### Work required:
If a line of the records contains the string "screenshot", copy it out.

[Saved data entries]
+++

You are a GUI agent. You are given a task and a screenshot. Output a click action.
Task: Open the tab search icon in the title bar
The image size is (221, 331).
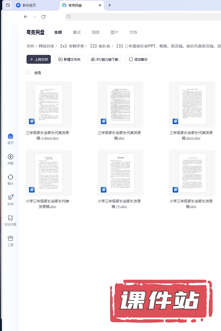(x=8, y=5)
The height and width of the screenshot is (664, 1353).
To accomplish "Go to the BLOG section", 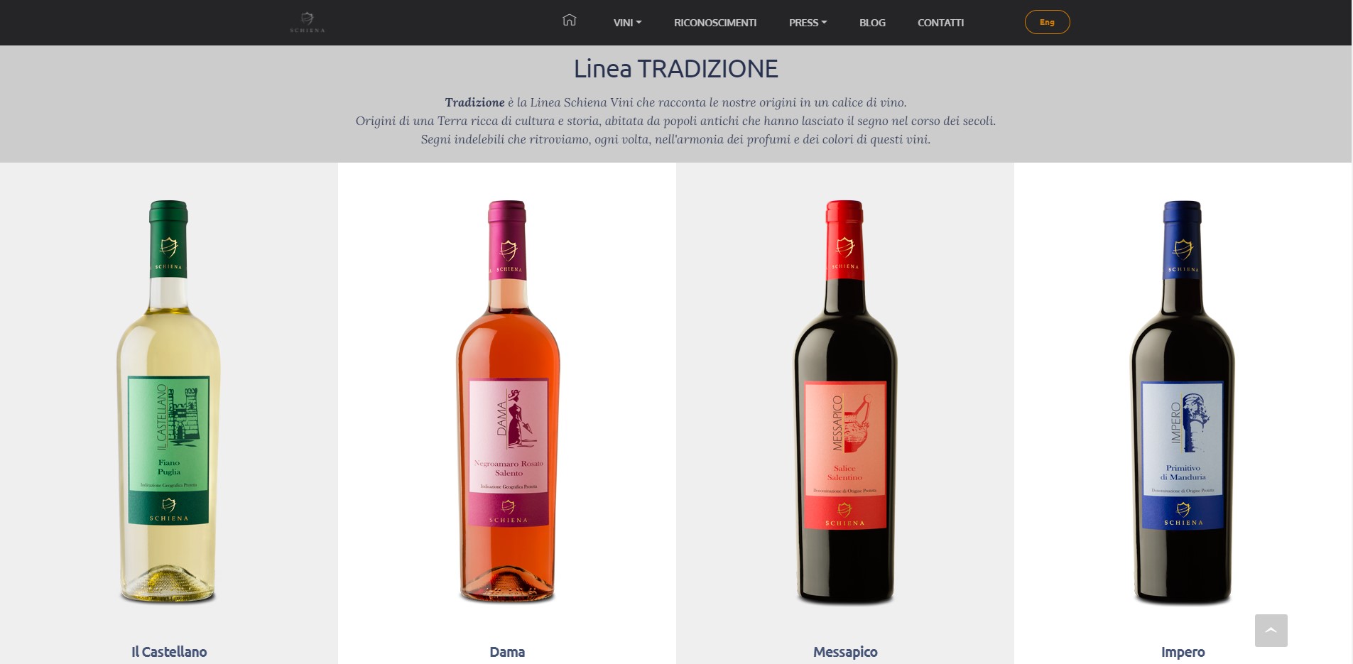I will click(x=872, y=23).
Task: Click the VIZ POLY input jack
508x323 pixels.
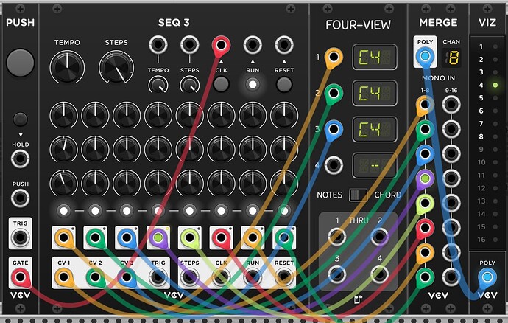Action: pyautogui.click(x=487, y=277)
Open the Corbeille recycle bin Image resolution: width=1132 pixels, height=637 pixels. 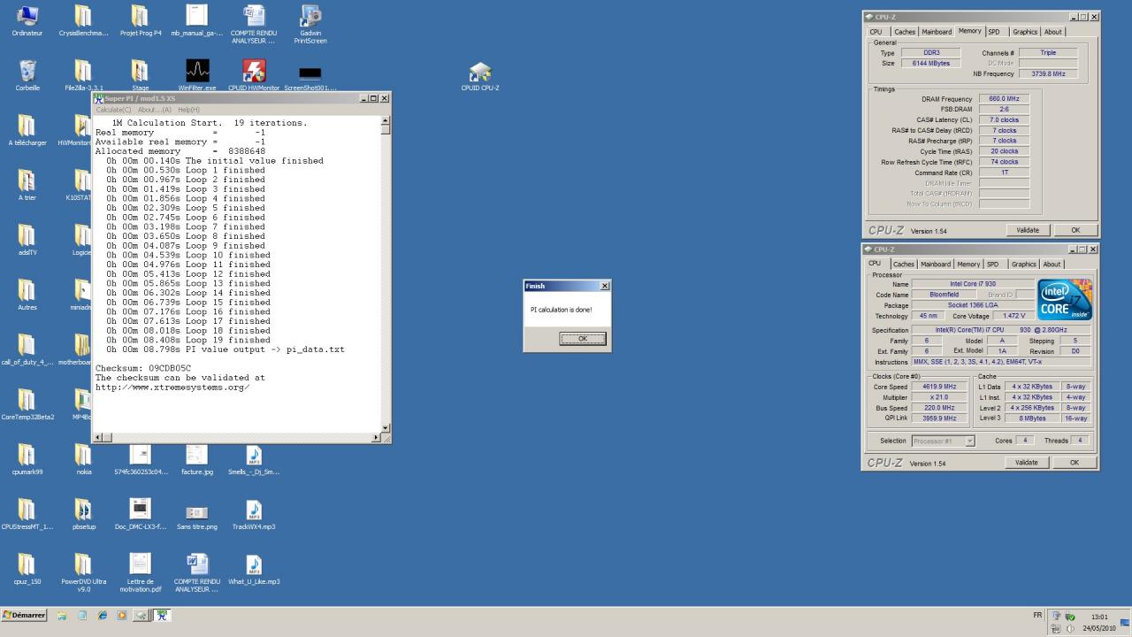[27, 72]
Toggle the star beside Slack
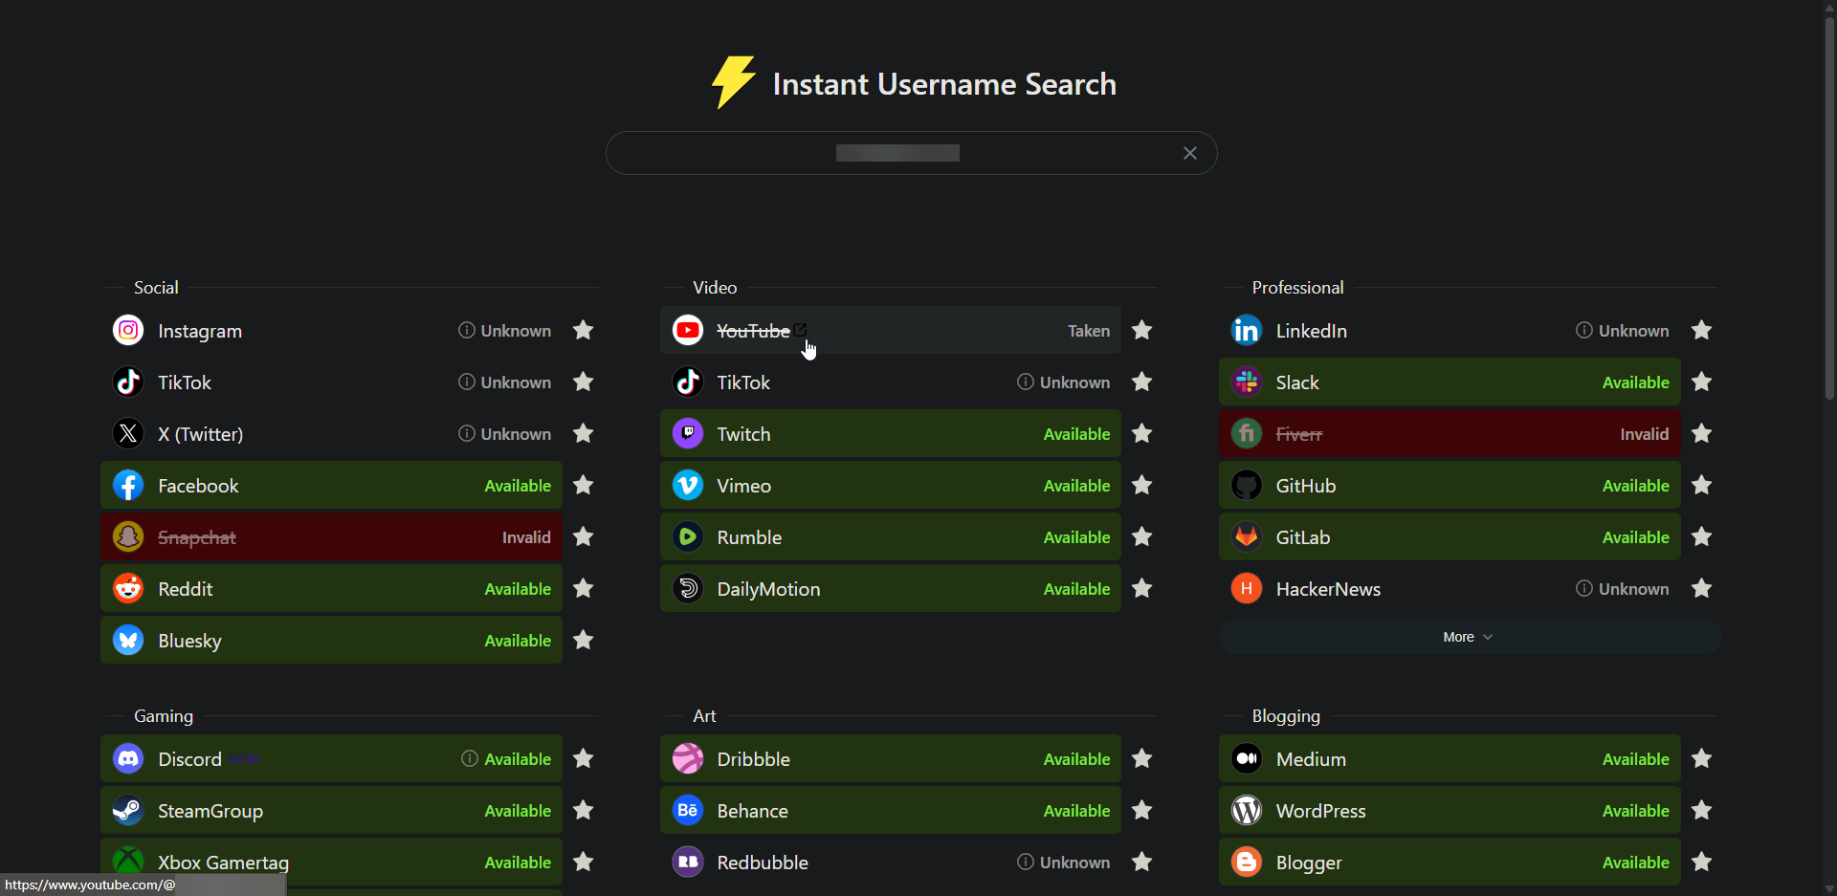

+++

### Problem solution:
You are a GUI agent. You are given a task and a screenshot. Output a click action.
The height and width of the screenshot is (664, 1353).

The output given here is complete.